ただ、敢えて欲を言えば、物語の中盤、エミリーが地面にいた餃子みたいな謎の生物の一部を踏んだ挙げ句、線虫類のような寄生虫が右足の裏を破って入り込んじゃうくだりで浜辺にその生き物が並列に並べられている引きのショットが見せられているんだけど、これはこれで、せっかくわざわざ特殊造形でその生き物を精巧に作り上げてるんだから、その後、ビーチハウスに続く階段にその生物がウジャウジャ蠢いている描写を気持ち悪く見せ切ったほうがもっとクリーチャー表現が洗練されていて、もっと観客に気持ち悪さを提供出来たんじゃないかなと思いましたね。或いは、彼女がビーチハウスに戻ろうと負傷した右足を引きづりながら階段を上るシーン、後の展開ではランドルもジェーンも最終的には寄生されてゾンビ状態となって再起不能になるんだから、彼女があの階段に上ってからキッチンで自力で寄生虫を摘出するまでの一連のシーンはランドルがゾンビ化したジェーンに動揺して手に負えなくなっている状況説明の描写と「クロスカッティング」で同時進行で展開させていったほうがより一層危機的な状況から来るスリリングさが際立っていたんじゃないと思いました。端的に言えば、エミリーが階段を上るシーンはいくらなんでも、編集でバッサリカットしてあっさりし過ぎているとは言えます。
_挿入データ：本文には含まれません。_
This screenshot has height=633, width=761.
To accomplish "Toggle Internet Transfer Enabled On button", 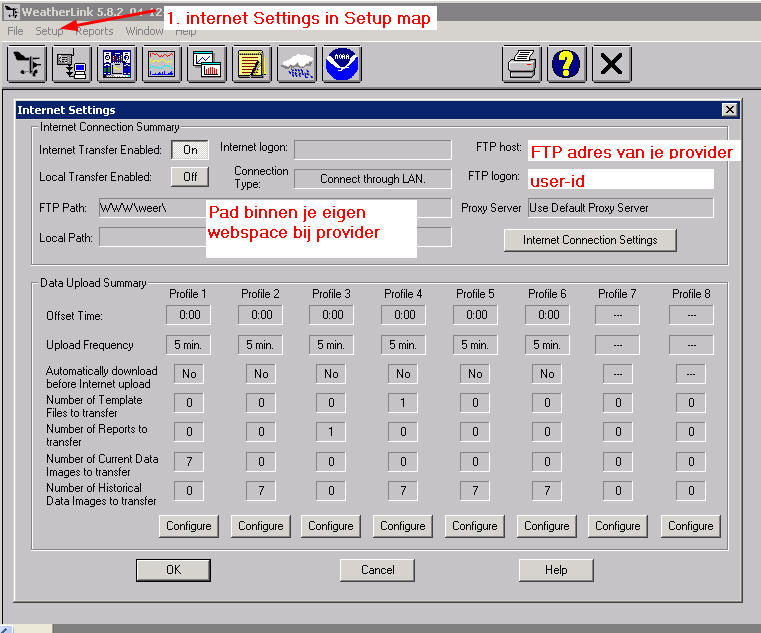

あと、クライマックス、明らかに微生物と思われる霧や海辺にいた寄生虫の影響で身体を悪くしているエミリーが避難してきた一軒家の地下室にある酸素ボンベで回復するわけなんだけど、その時に出会った人の形をした何かがいるんだけど、あれが仮にでもあの家の家主を襲っている最中だったとすれば、気が変わって彼女を襲撃することはないんだろうけど、これも餃子みたいな謎の生き物同様、せっかく特殊造形でちゃんと観客を驚かせているんだから、エミリーがゾンビ化したランドルを殺す手前で大乱闘する大見せ場があったほうがもう少し物語が更に盛り上がったんじゃないかと思えてならなかったですね。エミリーがかけがえのない恋人であるランドルの悲しい別れをはっきり示すとしても、人の形をしたあの生き物がゾンビ化したジェーンのようにドアを突破してエミリーを追い詰めてくれないというのはジャンル映画的にはこれもあっさり感が否めないんじゃないかなと思いましたね。

あと、これは観客の受け取り方次第であって、完全に好みの問題になってくることだとは思うんだけど、ラストシーン、エミリーが酸素ボンベで延命措置を取りつつ、頑張ってこの土地から出ようとしたものの、結果的に謎の地球外生物に命を奪われるわけなんだけど、あそこで彼女が息絶えようとするのを突き放したような感じで描き込まれてはいたんだけど、内省的、寓話的な側面が非常に濃く浮き出ている分、現実と虚実が混ざり込んだ海辺のシーンは観客を置いてけぼりにさせている結果を招いているように感じてならないなと思いましたね。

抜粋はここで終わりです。